To put it somewhat paradoxically, Cultural Transcendence is a conversion to a permanent de-conversion. For this reason it is the most fully human emergent innovation in human culture since the Paleolithic Age. The number of individuals who are fully converted to it is still very small, but their influence others has the potential to become, in time - immense.


What is Cultural Transcendence?


Cultural Transcendence is


Trauma

Explanatory Collapse

Alientation

Cultural Rejection

Social Withdrawal

Behavioral Randomization

Emergent Innovation

Small Group Behavior


Concluding Remarks


How does an individual achieve a cultural transcendence?


One answer is, by creating a new role.
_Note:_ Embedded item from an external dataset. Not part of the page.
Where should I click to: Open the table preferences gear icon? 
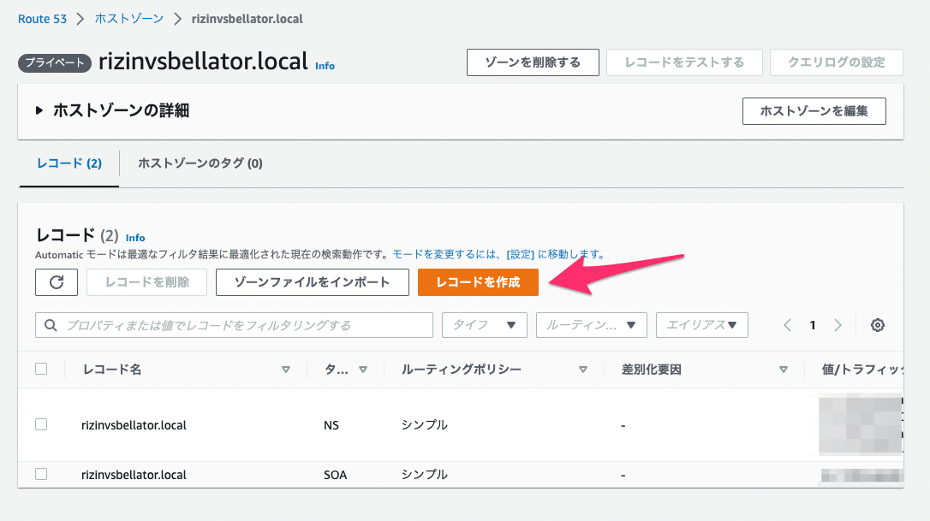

And by role, as in social role, is simply meant an established and recognized pattern of behavior, or behavioral pattern, as in the role of a teacher, or consultant, or executive, or manager, or housewife, or husband, etc.


One simply takes a traditional role and violates the expectation that they play it in a certain way, as I did with the role of an ESL teacher, and later as a consultant (more on that in another entry, or again, check out my website).


That this can be done, and that the results are deeply rewarding, I can attest from personal experience. But there is no question that, though the attempt can lead to something interesting and innovative, it can also end in something silly, trivial, and dumb. This happens when the person does not understand the traditions and history of the culture they are attacking (though they pose as experts). In other words, this happens when the person chooses polarization over transcendence.


The reason for this self-deception is a complete lack of self-awareness. That’s why, for all one’s initial sympathies for such unfortunates stuck in polarization, they’re ultimately so repellent and obnoxious.


To engage in a genuine cultural transcendence you have to have your wits about you and you’ve got to have a clue. You can’t just wing it, dude, and let happen, man. Put bluntly, no hippy shit here!


Cultural Transcendence is for adults; mature, self-respecting, self-ironic, and, above all, self-aware adults, who value tradition while recognizing its necessary limits, and their own, and the need to move beyond both.


Until then, All the best from Patagonia, Argentina!